Jingyan breathed in deeply, then out. Air hissed between his teeth. He stood, wincing at the soreness in his muscles, and was reminded suddenly of the fact that his head hurt from a scrape and not from his thoughts. Blinking furiously, he said, “Of course. I can’t disagree with that.”

“I know we won’t have many occasions to speak privately in the future,” said Nihuang, and extended her hands to him. “You have other duties. And I’ll be here, unless the Emperor summons me.” Here she would remain in control of the army of the South—which, if allied with any one prince, would center the Emperor’s cool eyes on the lucky one who had won the allegiance of the Mu household. Better, then, to show her neutrality. “But please remember,” she added, “that you aren’t alone.” In their devotion to the dead, in their love for the living, in their hope that the truth was not lost forever.

Jingyan took her hands in his with a firm grip, her calluses rough against his own. “And the same to you, Princess,” he replied.

“… Jingyan-gege,” she said softly. He startled, for Nihuang hadn’t called him by his real name in a long while, not even in the rare moments when others weren’t around to overhear. Nor was he prepared for what she said next. “Do you see him in your dreams?”
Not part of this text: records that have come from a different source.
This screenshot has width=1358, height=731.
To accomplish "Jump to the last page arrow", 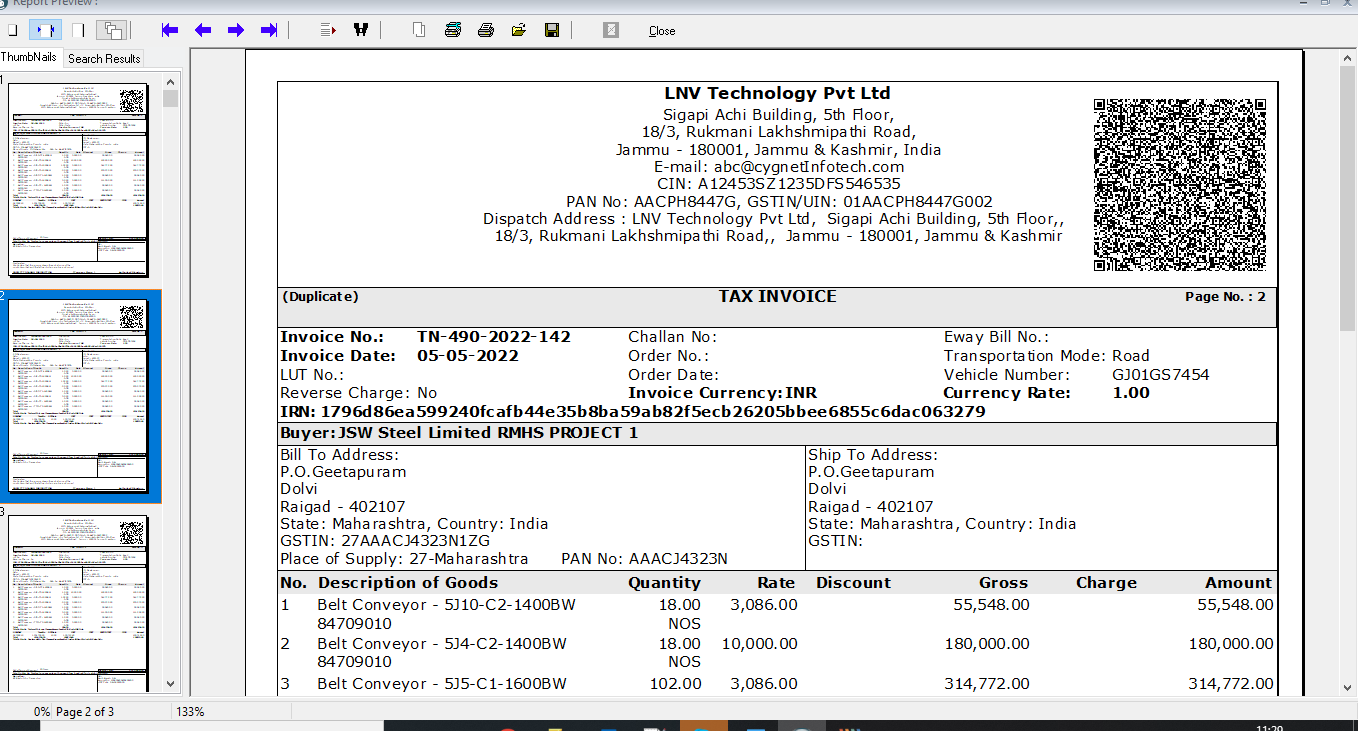I will click(269, 30).
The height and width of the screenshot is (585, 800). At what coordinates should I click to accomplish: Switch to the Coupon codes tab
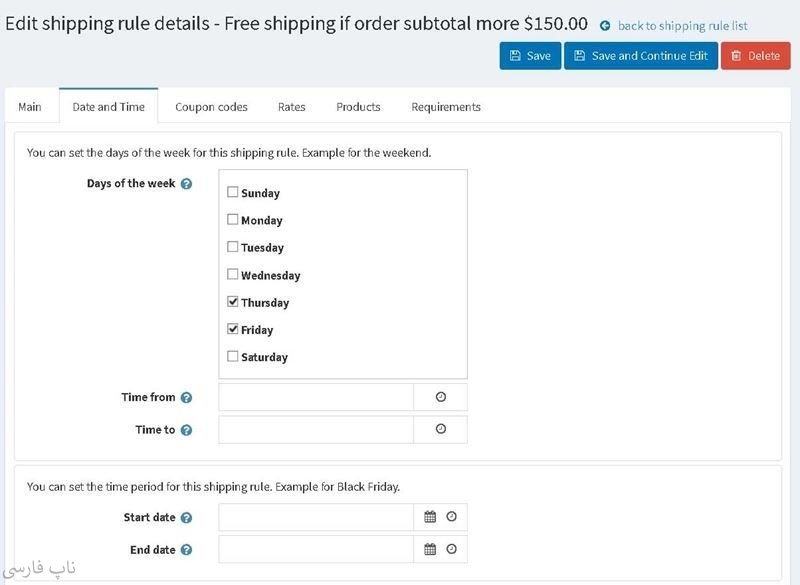(x=211, y=107)
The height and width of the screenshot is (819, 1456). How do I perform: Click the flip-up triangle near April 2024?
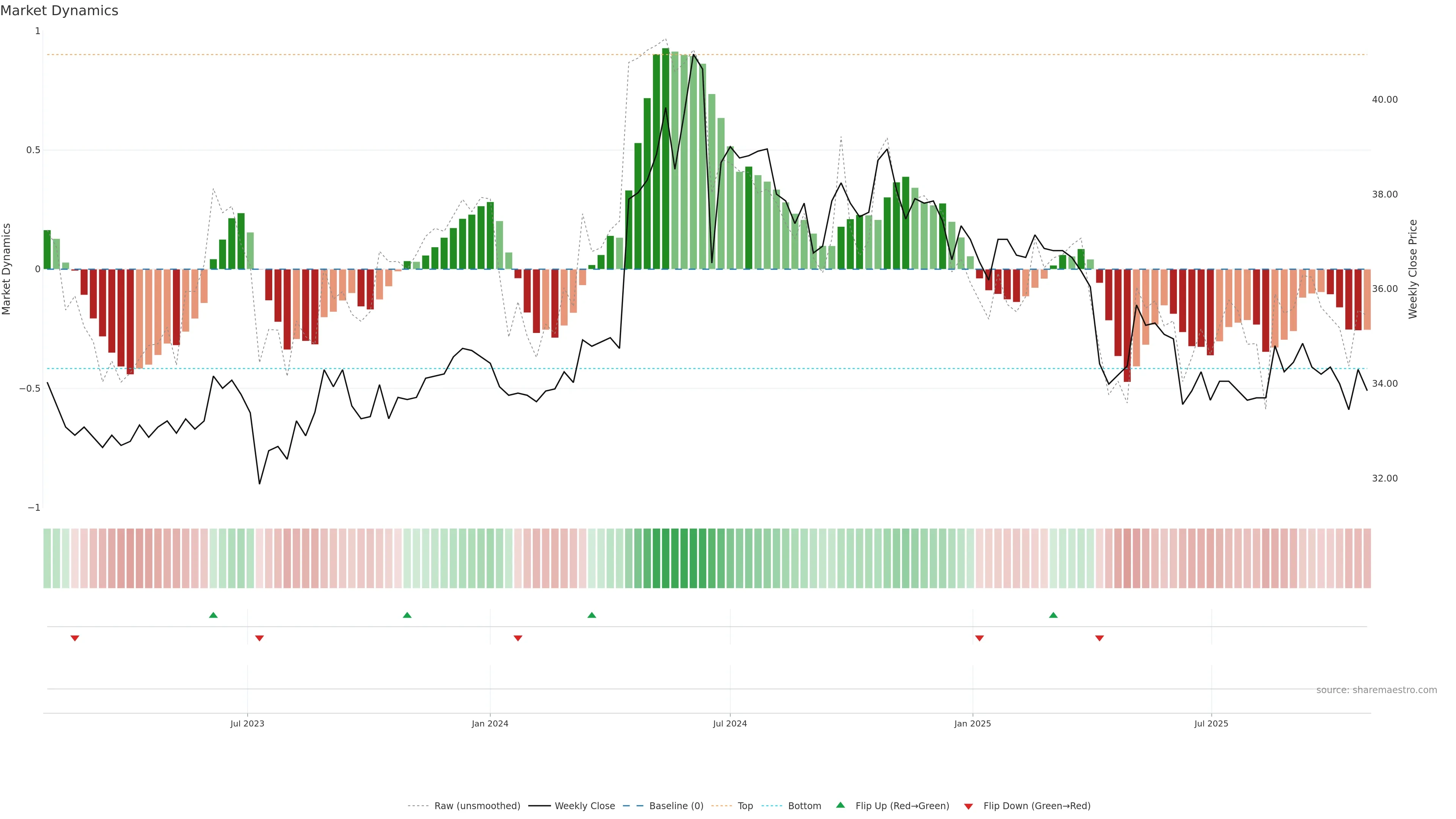[592, 615]
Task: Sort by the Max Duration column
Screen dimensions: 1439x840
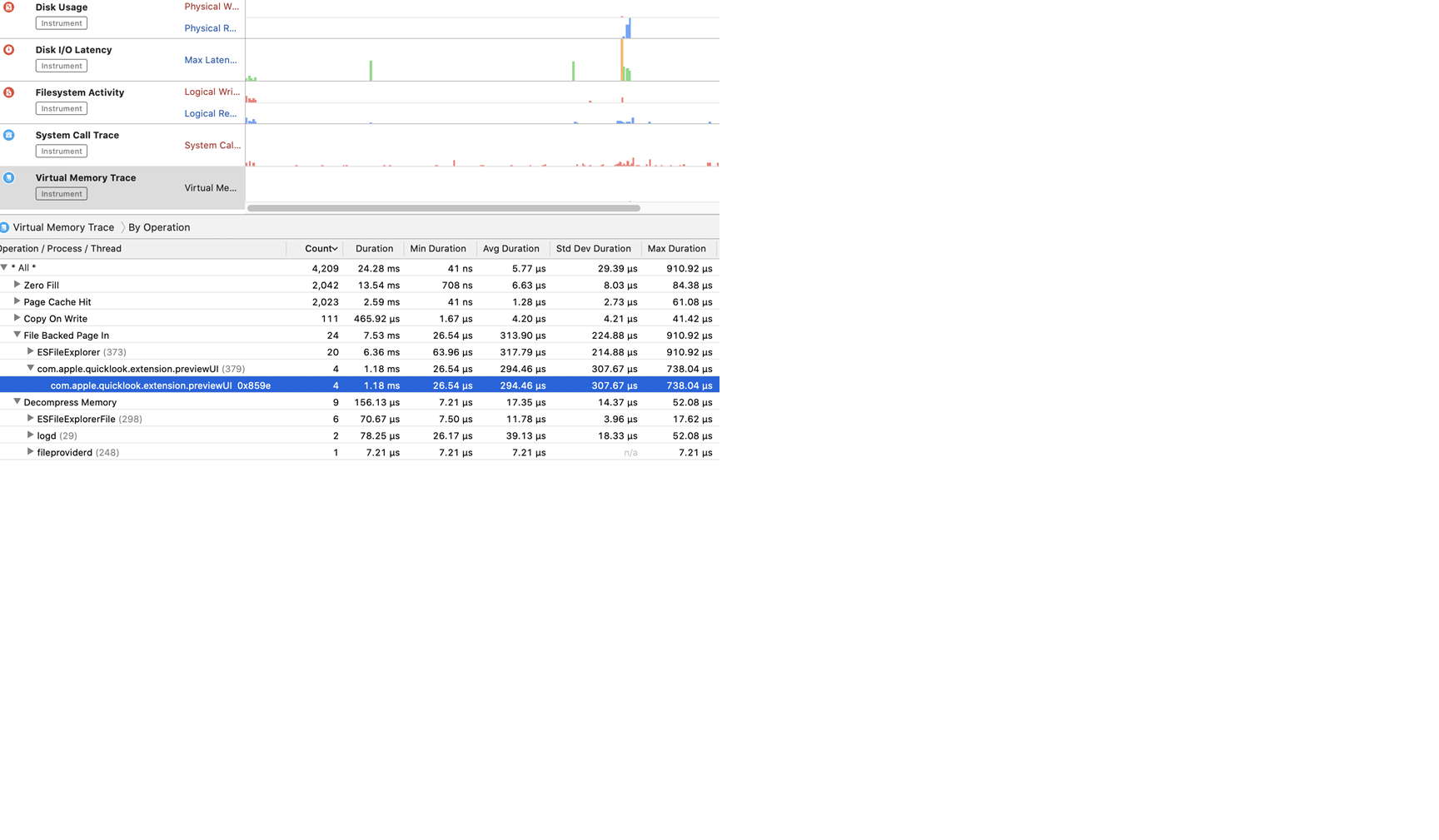Action: [x=676, y=249]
There were times when he wished he didn’t dream at all. Sometimes, he dreamed of Lin Manor falling away, the walls reduced to a latticework of gleaming white bones picked clean by the crows and the elements. Sometimes, he dreamed of Aunt Jinyang’s fury made manifest, and the sword she had taken to her own throat before the whole court: her last act of defiance against her imperial brother, because she had nothing left to lose.

Sometimes, he dreamed of fire, raging over the dead that littered Meiling’s freshly fallen snow.
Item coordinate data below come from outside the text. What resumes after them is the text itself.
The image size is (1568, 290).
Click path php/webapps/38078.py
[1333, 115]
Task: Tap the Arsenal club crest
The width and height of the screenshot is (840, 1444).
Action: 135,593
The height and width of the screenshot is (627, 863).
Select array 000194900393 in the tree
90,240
“Nihuang,” he began, but words would not come to him. Her name sat strangely on his tongue, and she herself seemed to be slipping away from his grasp, transformed into a more distant, tearless, composed figure. He feared the day that they might meet and be less friend than acquaintance, with their past tucked away as grief entwined with love often was, so they could do more than survive—so that they could go on living. Nihuang, sometimes I think I see him when I’m awake. Sometimes I think I’m going mad.

“Yes,” Jingyan said.

She nodded, letting her hands fall to her sides; and then, unexpectedly, she smiled. “So do I,” she said. “He’s with both of us. Now, why don’t we see what we can do against our enemy on the battlefield?” A triangle of light blinded them as she raised the tent flap, a reddish pall cast upon their faces like a bloody veil. Out of the corner of his eye, Jingyan caught a glimpse of…
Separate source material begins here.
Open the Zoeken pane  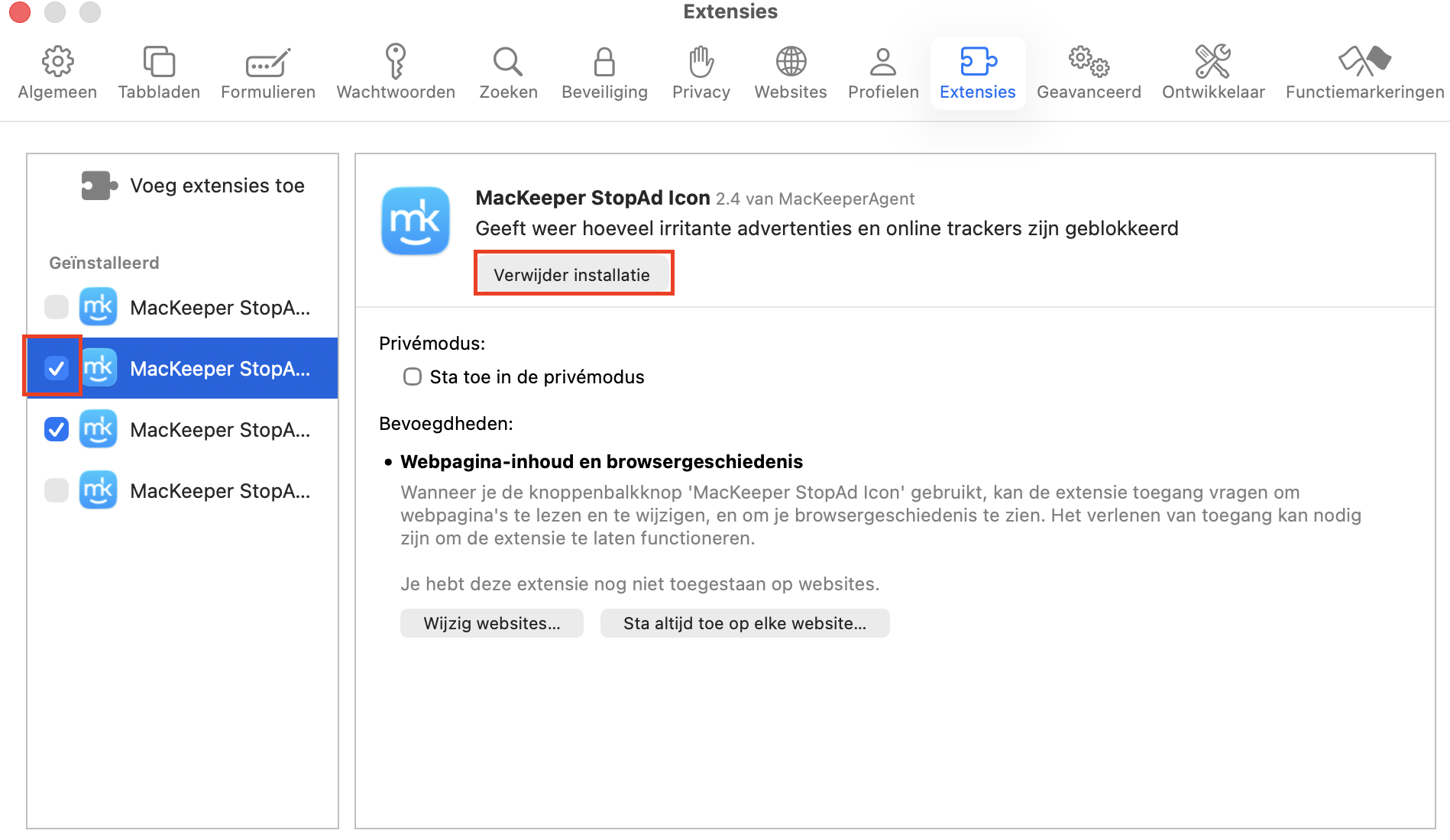point(507,71)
He blinked. The fiery ghost was gone, or had never been there. Jingyan wasn’t mad yet, even with his impossible dream.

So they walked on to face the new day together, and with them went the presence of Lin Shu’s absence: silent, vengeful, eternal.

Notes:

In the drama I only ever recall Nihuang calling JY Prince Jing, but I took a bit of creative license with her using his name here.

The drama shows Jinyang committing suicide at what appears to be Lin Manor, but I swapped in a reference to the book version because holy shit Jinyang you were hardcore.